存在意義——呪いを発動し魂を喰らう——を永遠に失わない為に。
「それってどうしようもできないじゃん」言葉が口から溢れる。
「中国最強の呪い、猫の妖怪って。そんなものが電波に乗って、世界中に広がっていって、それを一体どうしたら解決できるっていうの? 無理でしょ。どう考えても。だって、ゆららさんの書いた設定には、一度契約を交わしたものは、破棄することができないって書いてあった。それはつまり、誰かを呪いはじめたら最後、生贄を差し出し続けるか、自分が死ぬかの選択肢しかないってことだよね?」
「そうね、きっとそういうことよ」カチッと煙草に火を付けラブちゃんは答える。
「生贄として名前を言われ、呪われた人は恐怖ウィルスに感染する。視えないはずのものが視えはじめ、訊こえないはずのものが訊こえはじめ、そして恐怖に脳が支配されていく。電波に入り込んだ貓鬼はその感情を喰らい、最後は魂を喰らう。そういうことにもなるよね」
カイリ君の言葉にラブちゃんは煙を吐き出しながら頷く。腑に落ちない顔をしている棚橋さんは「まさか」と呟いた。

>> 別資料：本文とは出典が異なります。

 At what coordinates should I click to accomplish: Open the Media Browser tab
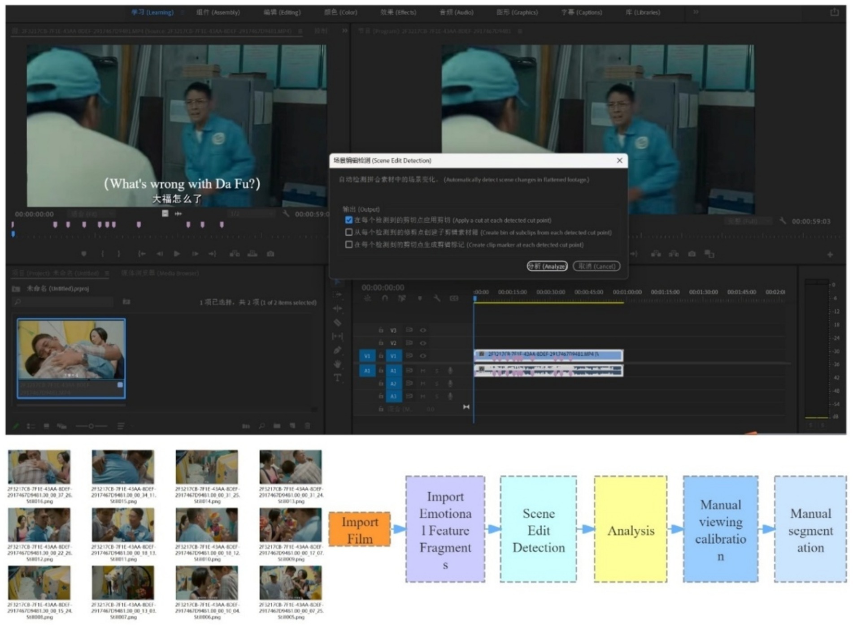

「そんなことで人が死ぬなんてことがありますか? もしそうだとしたら、自分達警察は何もする術がない。今回の件、カイリ君のお姉さんが公園で亡くなり、その後も似たような不審死が相継ぎました。いや、今もなお続いている。それを解決できると信じて、自分は今、ここにいます」
シンと一瞬間があった。
呪いで殺された殺人事件。
刑事である棚橋さんはなす術が無い。
それをここにいる誰もが知っている。
そんな、間——。
ラブちゃんが白い吐息を漏らし「そうね」と口を開く。
「解決策はないかも知れない」
「そんな」
——やっぱり。
でも——。
「中嶋さんとの約束は果たしたい」
「そうだよね。その手がかりは今のところここにしかない」
「うん」
「それにトシちゃんはこの件を見届けて。日本では呪殺は犯罪にならない。でもこれは紛れもない犯罪よ。だって誰かが誰かを呪って殺すんだから。それに、この後。あの家に入った後。もしもあたし達に何かあったら助けて欲しい。何が起こるか分からないから」
「自分、分かりません。でも——、分かりました。皆さんをお守りします。それが警察の仕事ですから」
「トシちゃんかっこいい。さすがあたしが一目惚れした男ね。それでカイ君は——」
「僕は、見届けたい」
「分かった」ラブちゃんは短くそう言うと、建物の方に顔を向けた。その顔の動きを目で追い、私達も建物に視線を向ける。灰色の重たい雲。濃い緑に囲まれた茶色い洋館。気味の悪い暗闇の窓ガラスからは、じっとこちらを窺う気配がする。
——怖いけど、行くしかない。
ぎゅ。
汗ばむ冷えた手を握る。
ふう。
白い息が空に舞う。
は——
ラブちゃんの息を吸う音が聞こえた。
「とりあえず、行くしかないか。全く解決策は見つからないけど、言うても所詮猫。猫は家に棲むものだから、ネット上で彷徨っていても、最後はあの家にまた戻ってきているかも知れない。それに本来貓鬼には実態がないはず。でもリンメイシァオは人形を容れ物とした。それがあそこにあれば、何かしら手立てがあるかも知れない。それに、真矢の見た悪夢。その悪夢が現実とリンクしているならば、あの家のどこかにその三角形の部屋があるはずよね。そう信じて、まずは足を踏み入れる」
「ど?」とラブちゃんの短い問い掛けに無言で頷く。
——わたしは自分の目的を果たしたい。娘の帰りを待っている中嶋さんの元へ、美咲さんを連れて行きたい。その手がかりが少しでもあるならば、行くしかない。
「行こう。化け猫退治へ」
ジャリッと小石を踏みしめて私達は建物へと向かった。